Who Should Be Doing the Audit
A resume with "10 years of web development" is not an accessibility credential. The auditor's experience is the audit's quality. Ask three questions before signing.
- Are any of your auditors certified? The IAAP offers three credentials: CPACC (foundational), WAS (technical), and CPABE (expert). A vendor should have at least one WAS-certified auditor on the account.
- Do any of your auditors use assistive technology daily? This is the highest-signal question. Auditors who use screen readers as primary navigation catch issues sighted auditors consistently miss.
- How many pages do you sample, and how are they chosen? A proper sample is a representative template set — homepage, product/service templates, form pages, search, error states, authenticated states — not a random 5-URL grab.
Scope, Timeline, and What to Expect to Pay
Scoping varies with site size, but the shape is consistent. A small business site (fewer than 50 unique templates) runs 2–3 weeks of audit work and typically prices at $5,000–$12,000 for a full three-tier audit. A mid-market site with custom applications runs 4–6 weeks and $15,000–$40,000. Enterprise sites with authenticated flows, ecommerce, and multiple subdomains run 6–12 weeks and $40,000+.
Remediation is a separate line. A rule of thumb: remediation typically costs 2–4x the audit itself, spread across 3–9 months of engineering work. Audits without a remediation plan attached are a receipt, not a solution.
An audit that ends at the PDF delivery is the start of a lawsuit defense, not the end of it. The report is only valuable if someone actually fixes the issues listed in it.

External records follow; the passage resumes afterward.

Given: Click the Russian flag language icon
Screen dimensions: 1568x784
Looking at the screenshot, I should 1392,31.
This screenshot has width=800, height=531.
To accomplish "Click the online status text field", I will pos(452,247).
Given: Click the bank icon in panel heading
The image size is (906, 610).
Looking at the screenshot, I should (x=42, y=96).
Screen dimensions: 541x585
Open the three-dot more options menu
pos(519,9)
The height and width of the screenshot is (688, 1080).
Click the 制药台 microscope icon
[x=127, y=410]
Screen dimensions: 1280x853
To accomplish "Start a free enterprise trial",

Where a Serious Website Accessibility Audit Company Earns the Fee
A serious website accessibility audit company does three things most vendors skip: it runs the three-tier methodology end to end instead of selling scan output with a cover page, it delivers a remediation plan with effort estimates rather than a bare issue list, and it sends auditors who use assistive technology every day rather than consultants who learned WCAG from a slide deck. Revenue Group audits against that bar because that's the bar courts and procurement teams actually apply. If the last audit on file was a scanner PDF, the site is protected about as well as if there were no audit at all — and the next demand letter will surface the barriers the scan missed.